Brief: Could you copy exactly the lines from the one containing "The height and" through the last line of the records, leaving out every picture?

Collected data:
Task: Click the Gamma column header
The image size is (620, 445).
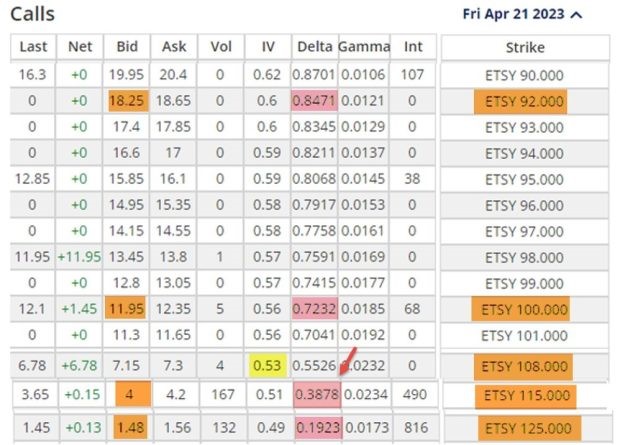Action: click(363, 47)
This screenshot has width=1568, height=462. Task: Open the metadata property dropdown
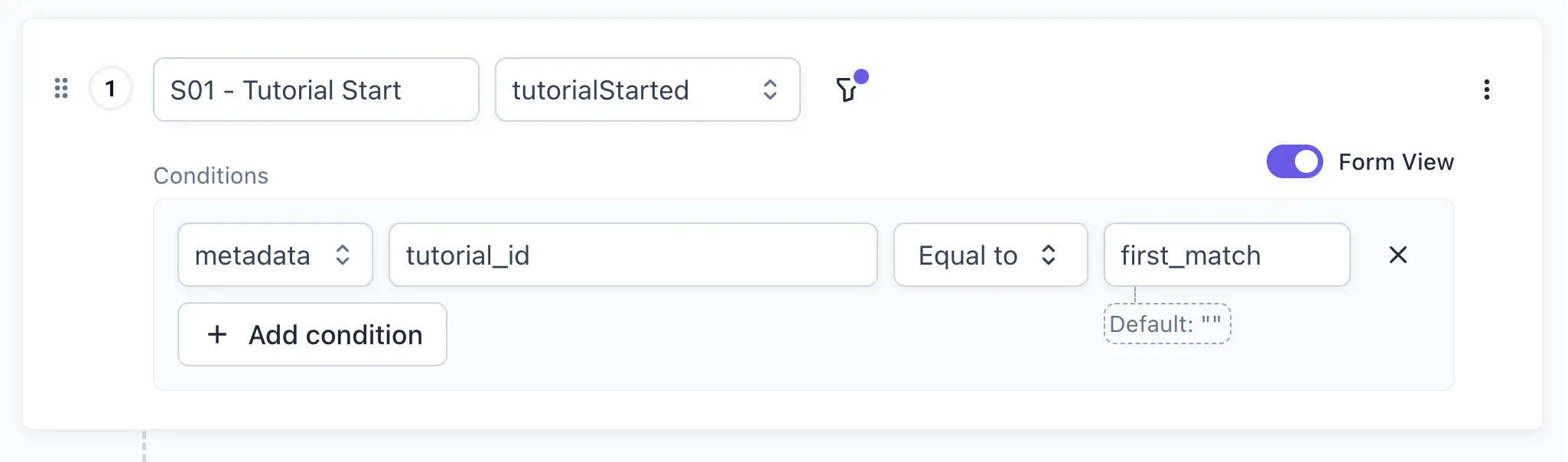[275, 255]
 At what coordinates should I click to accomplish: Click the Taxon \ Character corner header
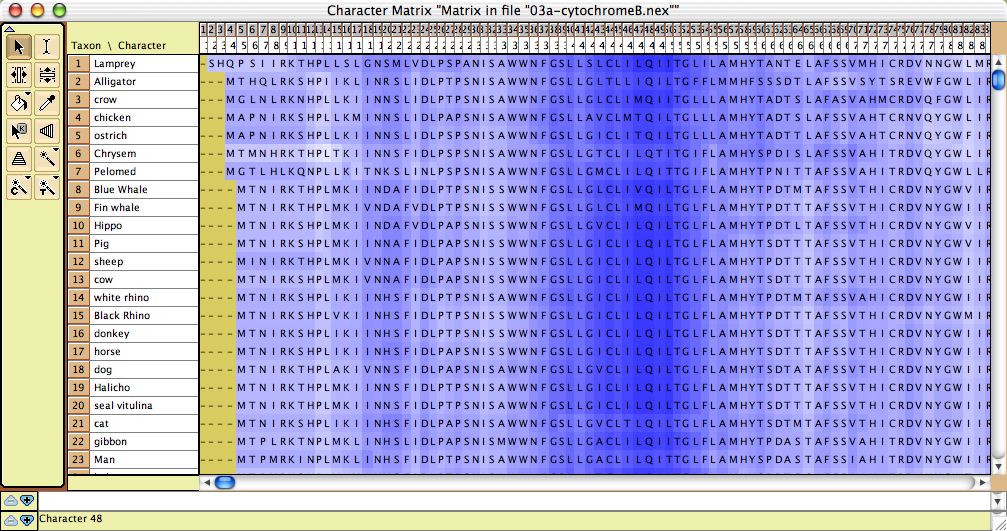tap(118, 45)

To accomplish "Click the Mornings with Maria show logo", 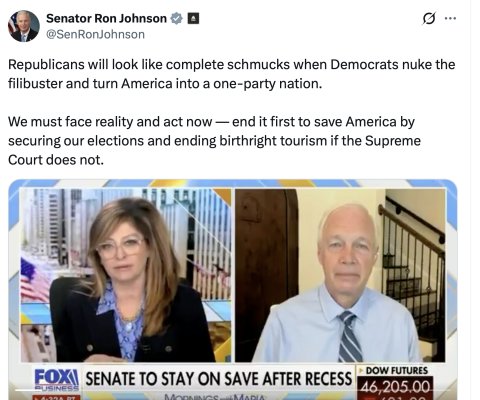I will (215, 397).
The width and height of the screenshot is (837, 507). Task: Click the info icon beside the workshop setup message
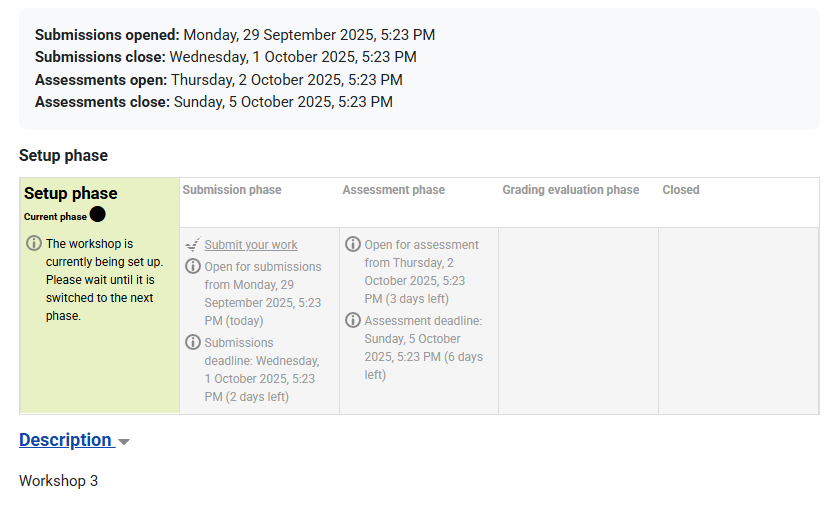tap(34, 243)
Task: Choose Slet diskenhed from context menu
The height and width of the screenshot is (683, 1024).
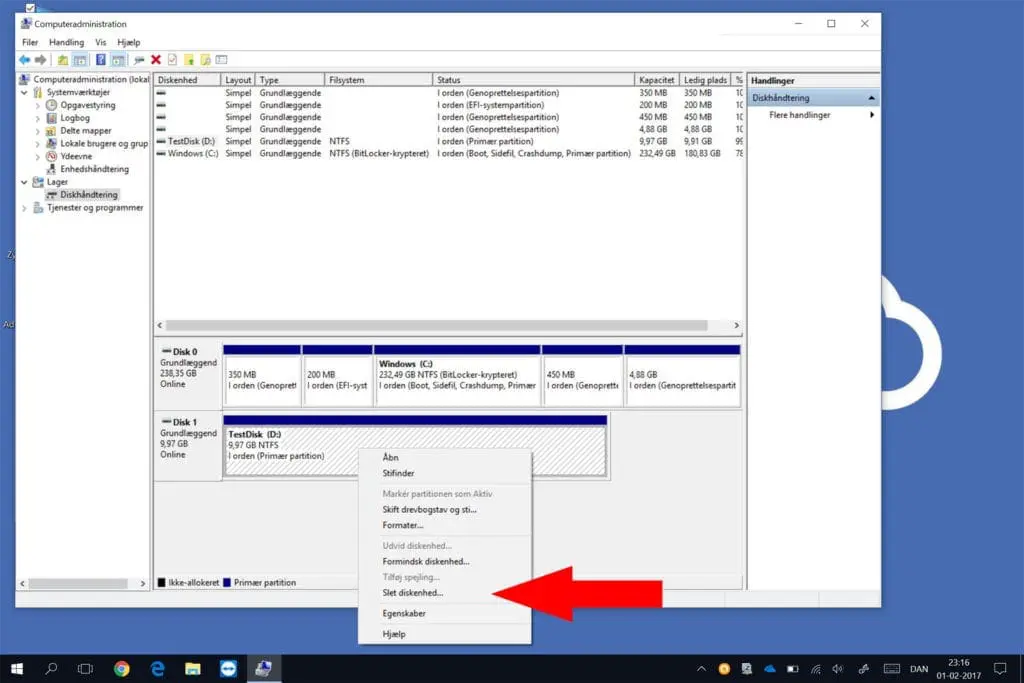Action: pyautogui.click(x=412, y=593)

Final answer:
The height and width of the screenshot is (683, 1024).
Action: pyautogui.click(x=412, y=593)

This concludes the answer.